[Data for this exercise]:
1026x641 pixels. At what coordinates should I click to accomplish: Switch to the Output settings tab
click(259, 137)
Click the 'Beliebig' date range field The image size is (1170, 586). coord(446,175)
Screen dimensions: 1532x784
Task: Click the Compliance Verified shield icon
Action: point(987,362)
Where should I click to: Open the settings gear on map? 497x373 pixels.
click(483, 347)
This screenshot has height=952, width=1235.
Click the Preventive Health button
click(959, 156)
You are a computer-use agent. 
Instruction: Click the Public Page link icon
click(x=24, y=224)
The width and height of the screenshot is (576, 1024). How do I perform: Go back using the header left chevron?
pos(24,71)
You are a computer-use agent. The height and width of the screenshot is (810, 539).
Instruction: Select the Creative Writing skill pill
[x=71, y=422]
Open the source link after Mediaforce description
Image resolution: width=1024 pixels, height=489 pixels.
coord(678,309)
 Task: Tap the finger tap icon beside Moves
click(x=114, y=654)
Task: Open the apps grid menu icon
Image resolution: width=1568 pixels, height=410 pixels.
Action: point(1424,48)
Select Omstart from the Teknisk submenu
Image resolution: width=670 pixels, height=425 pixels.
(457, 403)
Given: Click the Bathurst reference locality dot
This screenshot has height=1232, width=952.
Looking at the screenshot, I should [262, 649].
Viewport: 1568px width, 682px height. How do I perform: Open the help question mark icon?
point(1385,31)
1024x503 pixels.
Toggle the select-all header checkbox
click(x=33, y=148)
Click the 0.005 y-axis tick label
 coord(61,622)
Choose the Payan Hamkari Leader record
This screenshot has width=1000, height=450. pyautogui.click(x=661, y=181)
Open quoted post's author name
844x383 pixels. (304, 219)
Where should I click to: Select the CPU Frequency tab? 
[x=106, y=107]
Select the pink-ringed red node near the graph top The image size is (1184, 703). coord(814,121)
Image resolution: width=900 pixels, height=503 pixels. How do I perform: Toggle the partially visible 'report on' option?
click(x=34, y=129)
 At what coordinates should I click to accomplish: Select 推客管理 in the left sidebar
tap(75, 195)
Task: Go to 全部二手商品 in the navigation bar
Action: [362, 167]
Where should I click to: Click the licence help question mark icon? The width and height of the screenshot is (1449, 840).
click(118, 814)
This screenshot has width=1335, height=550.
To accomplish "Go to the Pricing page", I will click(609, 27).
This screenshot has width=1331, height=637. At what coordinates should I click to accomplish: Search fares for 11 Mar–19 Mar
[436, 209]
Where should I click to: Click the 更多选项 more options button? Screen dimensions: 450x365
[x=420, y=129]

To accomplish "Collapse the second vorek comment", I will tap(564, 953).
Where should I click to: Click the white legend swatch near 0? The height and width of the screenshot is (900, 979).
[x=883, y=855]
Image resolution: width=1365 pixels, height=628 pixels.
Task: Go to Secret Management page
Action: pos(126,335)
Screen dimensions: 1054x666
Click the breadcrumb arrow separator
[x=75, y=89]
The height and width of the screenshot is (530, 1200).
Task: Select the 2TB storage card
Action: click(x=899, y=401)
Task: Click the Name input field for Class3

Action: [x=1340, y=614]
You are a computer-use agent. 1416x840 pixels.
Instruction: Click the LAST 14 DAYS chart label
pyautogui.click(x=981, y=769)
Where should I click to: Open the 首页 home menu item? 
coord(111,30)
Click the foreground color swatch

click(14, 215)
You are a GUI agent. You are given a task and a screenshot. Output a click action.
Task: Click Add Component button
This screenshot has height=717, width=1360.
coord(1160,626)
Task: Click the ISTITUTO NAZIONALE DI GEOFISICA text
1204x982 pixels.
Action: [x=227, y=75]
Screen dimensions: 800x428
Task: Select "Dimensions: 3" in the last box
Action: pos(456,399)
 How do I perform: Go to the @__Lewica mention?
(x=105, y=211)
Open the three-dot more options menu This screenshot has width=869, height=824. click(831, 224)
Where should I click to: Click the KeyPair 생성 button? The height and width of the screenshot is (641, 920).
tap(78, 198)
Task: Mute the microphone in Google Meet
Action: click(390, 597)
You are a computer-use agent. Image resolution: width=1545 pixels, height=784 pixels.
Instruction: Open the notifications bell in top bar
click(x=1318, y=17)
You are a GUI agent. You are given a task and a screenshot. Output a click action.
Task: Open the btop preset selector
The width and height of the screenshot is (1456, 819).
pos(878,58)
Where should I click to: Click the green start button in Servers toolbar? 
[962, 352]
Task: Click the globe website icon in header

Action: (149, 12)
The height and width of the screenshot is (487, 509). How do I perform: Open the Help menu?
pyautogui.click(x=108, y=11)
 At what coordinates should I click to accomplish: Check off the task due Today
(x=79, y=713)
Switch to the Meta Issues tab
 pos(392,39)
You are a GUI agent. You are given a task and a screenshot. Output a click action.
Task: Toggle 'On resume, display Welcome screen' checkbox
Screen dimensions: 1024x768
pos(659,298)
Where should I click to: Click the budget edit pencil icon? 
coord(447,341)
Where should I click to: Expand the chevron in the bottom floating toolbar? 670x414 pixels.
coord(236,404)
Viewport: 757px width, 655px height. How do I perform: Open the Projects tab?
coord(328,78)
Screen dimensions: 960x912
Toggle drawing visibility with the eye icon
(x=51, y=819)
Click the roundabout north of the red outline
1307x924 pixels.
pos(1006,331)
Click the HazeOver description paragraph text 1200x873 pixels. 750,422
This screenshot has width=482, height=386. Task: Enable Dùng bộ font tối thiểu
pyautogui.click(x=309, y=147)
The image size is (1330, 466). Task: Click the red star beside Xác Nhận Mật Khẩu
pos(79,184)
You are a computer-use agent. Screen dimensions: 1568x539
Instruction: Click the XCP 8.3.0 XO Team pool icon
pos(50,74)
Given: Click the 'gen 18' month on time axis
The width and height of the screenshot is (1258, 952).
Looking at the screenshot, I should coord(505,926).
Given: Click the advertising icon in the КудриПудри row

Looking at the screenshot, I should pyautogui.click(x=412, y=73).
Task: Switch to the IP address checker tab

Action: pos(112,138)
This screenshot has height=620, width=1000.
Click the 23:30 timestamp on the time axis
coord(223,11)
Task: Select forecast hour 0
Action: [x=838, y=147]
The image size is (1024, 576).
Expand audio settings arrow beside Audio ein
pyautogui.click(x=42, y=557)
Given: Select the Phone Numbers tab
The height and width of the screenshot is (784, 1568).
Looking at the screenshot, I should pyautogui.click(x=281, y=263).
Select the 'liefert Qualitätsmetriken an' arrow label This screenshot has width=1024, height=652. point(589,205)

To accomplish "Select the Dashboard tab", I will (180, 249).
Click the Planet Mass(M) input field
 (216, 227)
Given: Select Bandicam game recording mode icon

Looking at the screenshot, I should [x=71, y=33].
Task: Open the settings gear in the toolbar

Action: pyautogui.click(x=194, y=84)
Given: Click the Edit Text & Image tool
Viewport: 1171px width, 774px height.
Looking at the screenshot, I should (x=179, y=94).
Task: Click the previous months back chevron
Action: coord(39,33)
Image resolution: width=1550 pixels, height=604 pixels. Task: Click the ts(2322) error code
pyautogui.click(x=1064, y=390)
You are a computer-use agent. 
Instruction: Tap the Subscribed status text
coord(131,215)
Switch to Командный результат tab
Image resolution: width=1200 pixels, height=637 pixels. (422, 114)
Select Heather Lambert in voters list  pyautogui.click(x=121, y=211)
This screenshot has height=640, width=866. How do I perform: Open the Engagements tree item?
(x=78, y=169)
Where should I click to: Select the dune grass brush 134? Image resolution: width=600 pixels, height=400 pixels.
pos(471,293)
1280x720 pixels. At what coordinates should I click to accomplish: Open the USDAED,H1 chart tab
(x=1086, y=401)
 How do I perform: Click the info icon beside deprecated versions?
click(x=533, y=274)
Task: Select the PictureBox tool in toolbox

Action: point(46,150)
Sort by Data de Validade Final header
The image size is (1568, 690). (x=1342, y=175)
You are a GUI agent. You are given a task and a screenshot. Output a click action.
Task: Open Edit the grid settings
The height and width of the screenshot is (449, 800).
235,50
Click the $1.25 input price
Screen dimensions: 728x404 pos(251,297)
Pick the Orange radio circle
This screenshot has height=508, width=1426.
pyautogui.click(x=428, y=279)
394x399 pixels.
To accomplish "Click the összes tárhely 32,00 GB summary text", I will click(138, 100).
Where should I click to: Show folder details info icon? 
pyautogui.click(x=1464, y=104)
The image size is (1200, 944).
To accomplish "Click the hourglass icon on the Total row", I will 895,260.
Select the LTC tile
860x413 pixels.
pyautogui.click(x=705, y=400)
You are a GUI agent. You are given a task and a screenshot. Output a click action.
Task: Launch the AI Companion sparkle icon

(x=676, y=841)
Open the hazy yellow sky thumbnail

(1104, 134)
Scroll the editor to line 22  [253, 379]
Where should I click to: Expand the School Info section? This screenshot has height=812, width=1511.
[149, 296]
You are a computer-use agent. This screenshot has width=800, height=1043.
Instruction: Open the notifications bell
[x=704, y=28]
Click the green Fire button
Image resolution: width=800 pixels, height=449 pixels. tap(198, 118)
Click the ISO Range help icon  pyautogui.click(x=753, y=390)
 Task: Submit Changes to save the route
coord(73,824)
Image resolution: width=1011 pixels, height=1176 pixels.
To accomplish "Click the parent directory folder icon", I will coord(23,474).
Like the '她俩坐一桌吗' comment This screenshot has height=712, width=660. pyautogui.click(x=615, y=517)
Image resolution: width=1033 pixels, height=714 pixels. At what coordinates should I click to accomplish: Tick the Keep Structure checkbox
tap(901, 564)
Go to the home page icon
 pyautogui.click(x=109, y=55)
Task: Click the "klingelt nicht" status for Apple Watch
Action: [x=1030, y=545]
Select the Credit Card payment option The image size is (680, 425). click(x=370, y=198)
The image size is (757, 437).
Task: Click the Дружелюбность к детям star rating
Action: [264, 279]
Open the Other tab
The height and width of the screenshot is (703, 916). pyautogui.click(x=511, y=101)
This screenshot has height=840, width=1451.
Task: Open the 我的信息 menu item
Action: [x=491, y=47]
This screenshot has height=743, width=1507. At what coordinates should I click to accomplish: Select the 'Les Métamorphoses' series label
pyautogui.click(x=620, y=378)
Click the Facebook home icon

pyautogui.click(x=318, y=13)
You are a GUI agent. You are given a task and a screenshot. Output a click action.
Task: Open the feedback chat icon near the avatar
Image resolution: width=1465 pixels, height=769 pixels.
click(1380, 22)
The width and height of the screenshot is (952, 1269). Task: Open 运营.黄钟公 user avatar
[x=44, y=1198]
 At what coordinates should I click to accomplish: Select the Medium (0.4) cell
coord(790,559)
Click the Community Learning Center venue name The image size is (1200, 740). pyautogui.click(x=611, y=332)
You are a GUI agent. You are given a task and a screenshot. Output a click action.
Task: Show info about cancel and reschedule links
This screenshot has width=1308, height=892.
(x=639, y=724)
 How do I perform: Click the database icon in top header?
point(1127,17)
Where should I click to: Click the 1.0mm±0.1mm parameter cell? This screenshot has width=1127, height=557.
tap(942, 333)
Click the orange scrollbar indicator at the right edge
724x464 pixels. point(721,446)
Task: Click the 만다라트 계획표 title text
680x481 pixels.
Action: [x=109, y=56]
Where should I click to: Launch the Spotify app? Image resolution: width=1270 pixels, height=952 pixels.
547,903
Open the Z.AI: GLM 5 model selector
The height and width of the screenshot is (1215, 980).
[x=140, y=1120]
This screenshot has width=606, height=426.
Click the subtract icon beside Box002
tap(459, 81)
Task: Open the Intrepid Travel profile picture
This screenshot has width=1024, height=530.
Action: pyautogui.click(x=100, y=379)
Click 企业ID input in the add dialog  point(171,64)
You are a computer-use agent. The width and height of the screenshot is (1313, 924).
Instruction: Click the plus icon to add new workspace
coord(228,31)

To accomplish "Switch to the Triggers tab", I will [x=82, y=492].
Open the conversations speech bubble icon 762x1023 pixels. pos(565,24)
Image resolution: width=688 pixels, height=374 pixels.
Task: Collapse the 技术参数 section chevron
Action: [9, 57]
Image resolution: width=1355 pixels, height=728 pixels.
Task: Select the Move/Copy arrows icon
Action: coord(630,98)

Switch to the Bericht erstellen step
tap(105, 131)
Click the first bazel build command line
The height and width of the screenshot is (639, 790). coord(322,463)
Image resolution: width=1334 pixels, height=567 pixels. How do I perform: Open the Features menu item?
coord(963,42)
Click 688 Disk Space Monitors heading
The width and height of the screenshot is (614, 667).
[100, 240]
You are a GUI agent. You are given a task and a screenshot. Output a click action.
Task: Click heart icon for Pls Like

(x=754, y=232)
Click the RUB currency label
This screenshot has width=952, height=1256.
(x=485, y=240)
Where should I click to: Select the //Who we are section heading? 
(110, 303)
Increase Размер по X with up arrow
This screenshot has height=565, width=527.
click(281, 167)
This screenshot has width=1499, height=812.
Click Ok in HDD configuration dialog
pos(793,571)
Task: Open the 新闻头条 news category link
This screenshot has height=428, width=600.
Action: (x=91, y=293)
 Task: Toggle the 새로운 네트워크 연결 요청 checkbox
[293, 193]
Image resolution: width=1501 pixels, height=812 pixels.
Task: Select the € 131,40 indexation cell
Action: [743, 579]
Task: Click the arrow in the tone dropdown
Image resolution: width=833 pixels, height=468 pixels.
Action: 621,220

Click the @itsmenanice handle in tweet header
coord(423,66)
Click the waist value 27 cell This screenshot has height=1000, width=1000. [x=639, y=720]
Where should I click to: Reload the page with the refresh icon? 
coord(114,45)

[Instructions for the task]:
In how many lines of the preceding material does the word "will" occur? Answer with the number only.

[Task result]:
7